Dataset excerpts →
▬▬▬▬▬▬▬▬▬▬

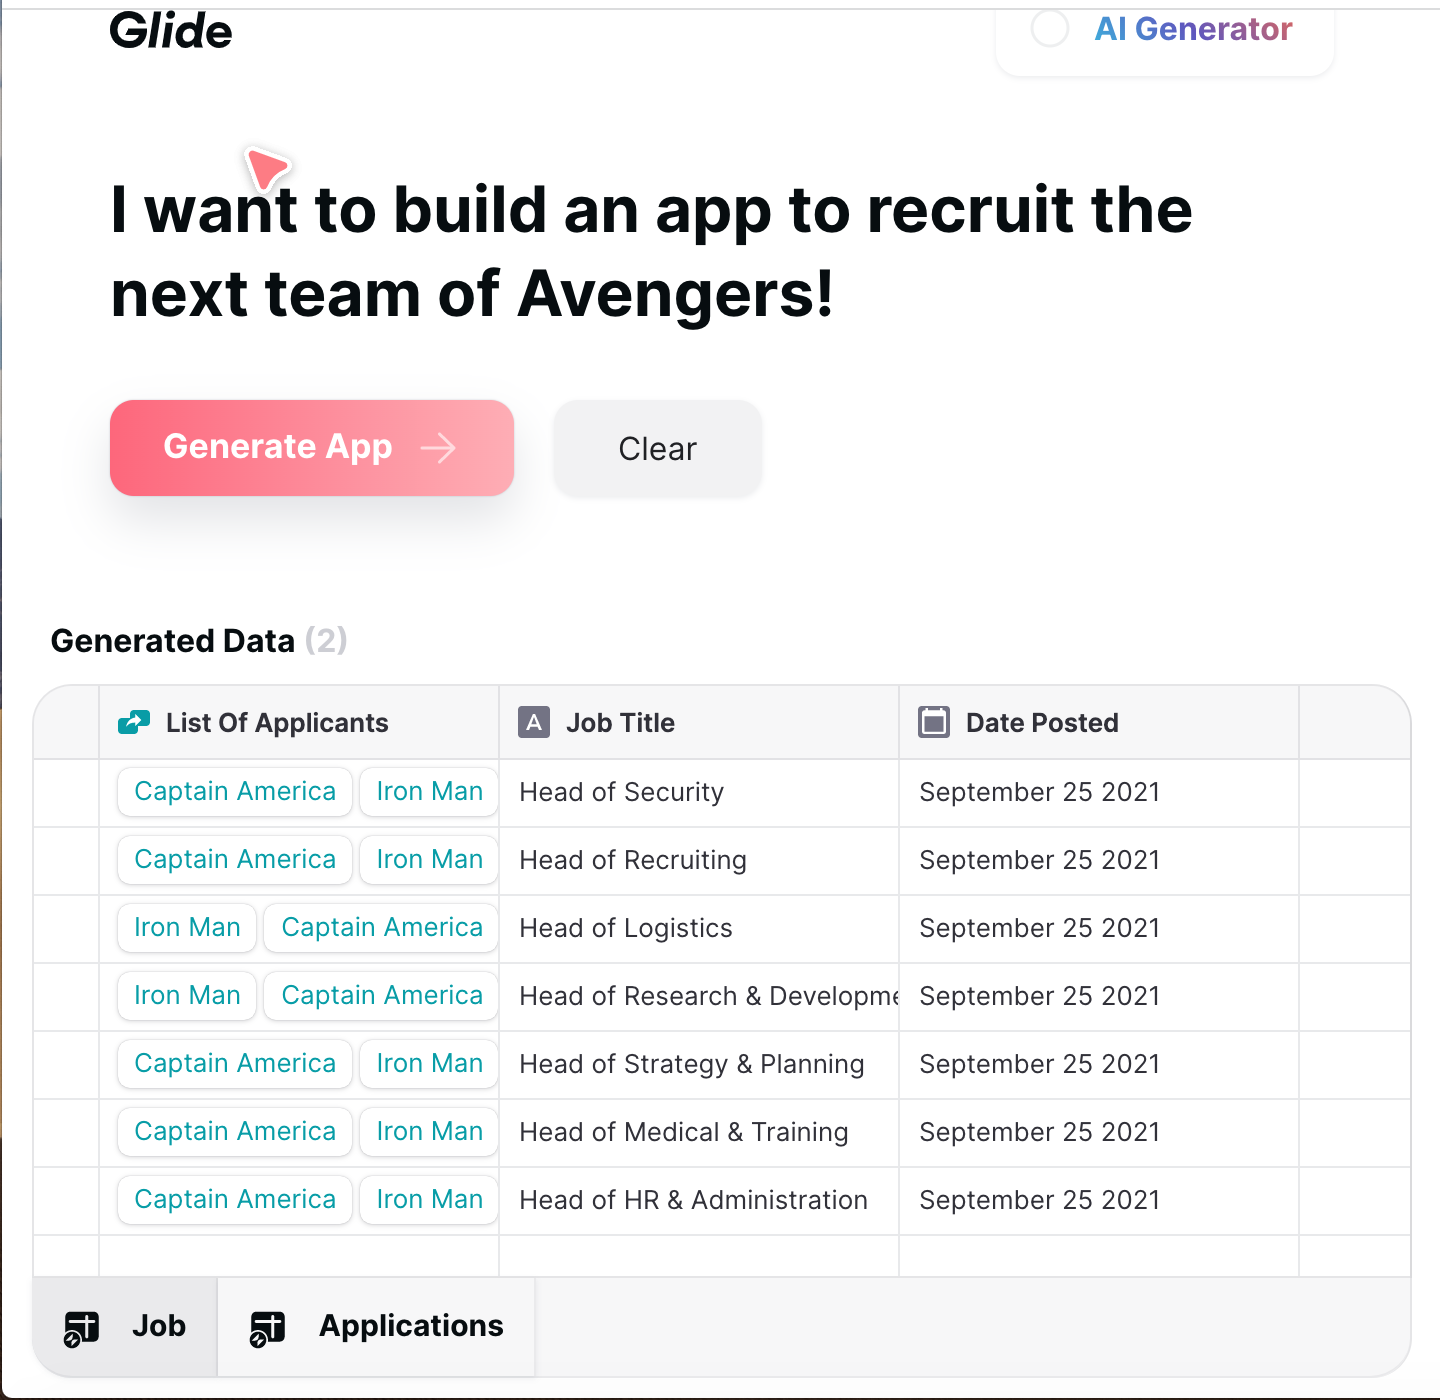This screenshot has height=1400, width=1440.
Task: Select Iron Man chip in Head of Logistics row
Action: pyautogui.click(x=187, y=927)
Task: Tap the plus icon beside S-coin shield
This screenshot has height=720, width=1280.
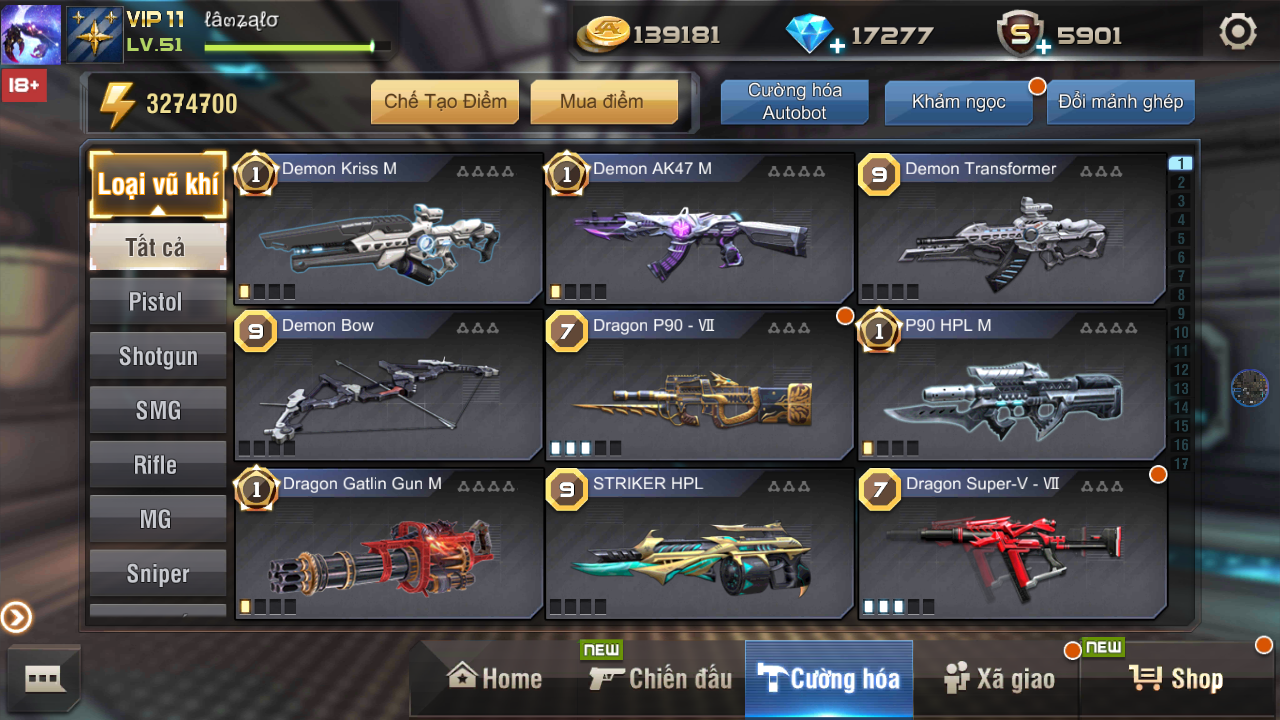Action: coord(1043,46)
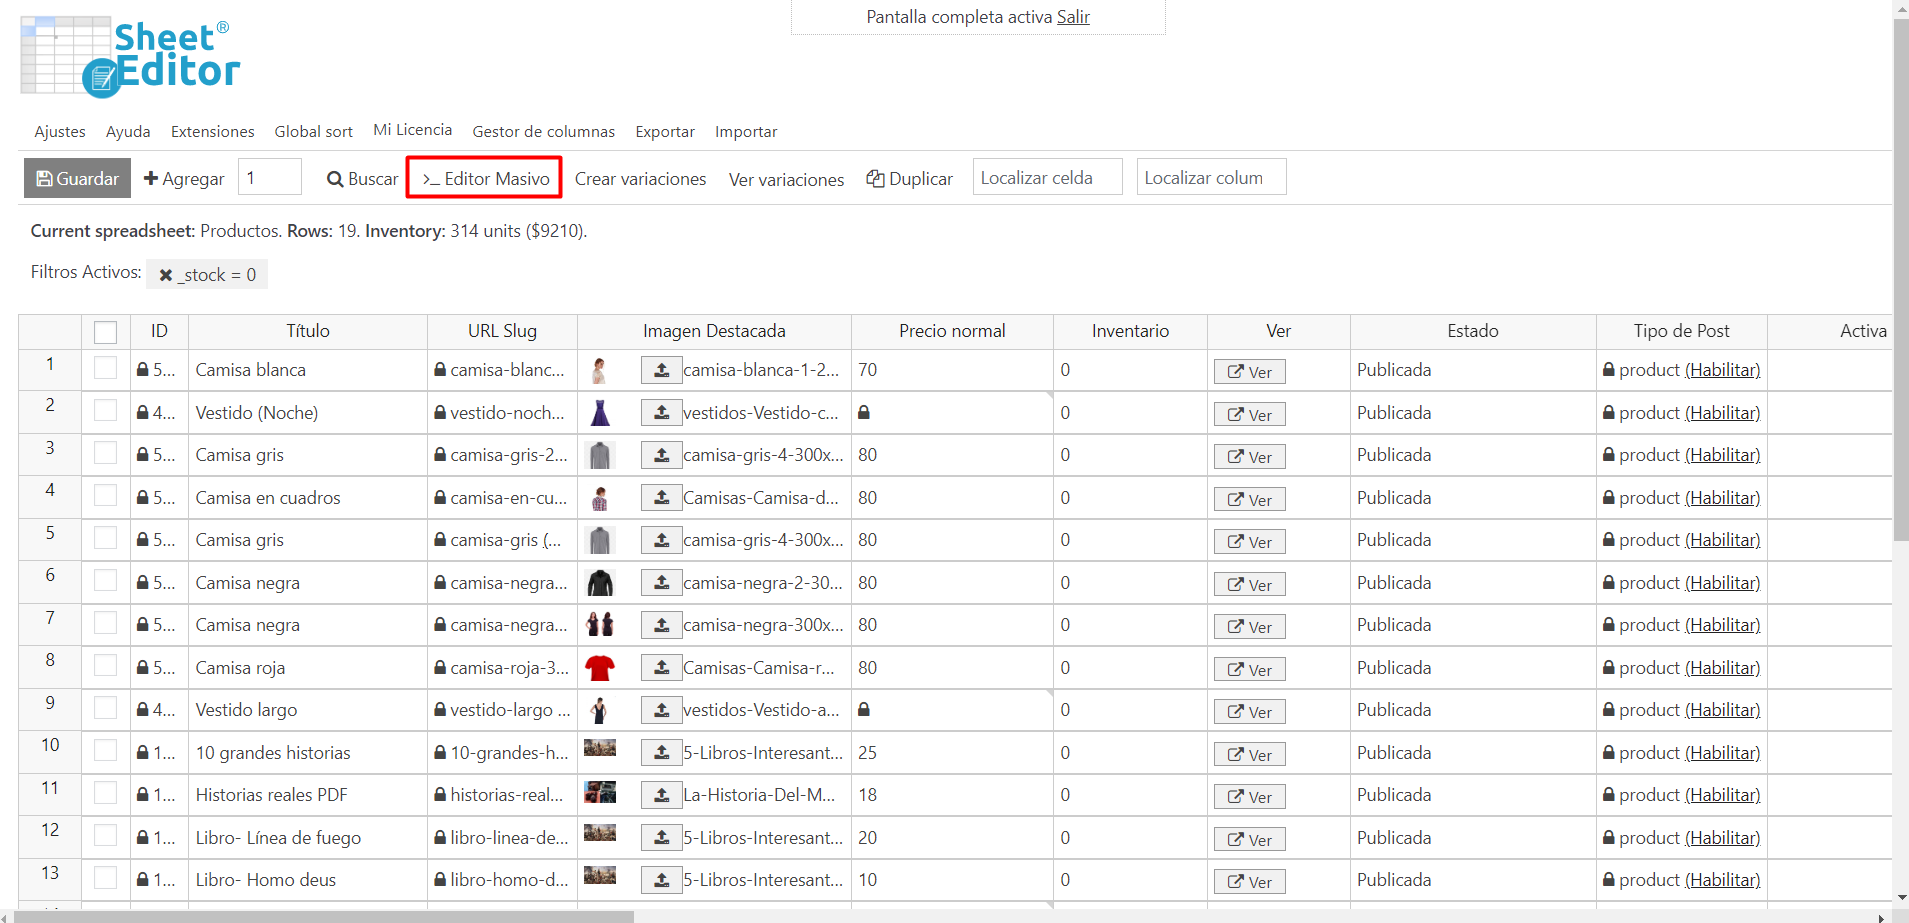Click Crear variaciones in toolbar
The width and height of the screenshot is (1909, 923).
tap(640, 178)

▬▬▬▬▬▬▬▬▬▬

Exercise aim → The expected output is the exact run of lines from the one containing "Task: Tap the plus icon beside S-coin shield" through the final line of the data above, both ends included, with no pictures.

Output →
Task: Tap the plus icon beside S-coin shield
This screenshot has height=720, width=1280.
Action: coord(1043,46)
Click Crear variaciones in toolbar
The width and height of the screenshot is (1909, 923).
tap(640, 178)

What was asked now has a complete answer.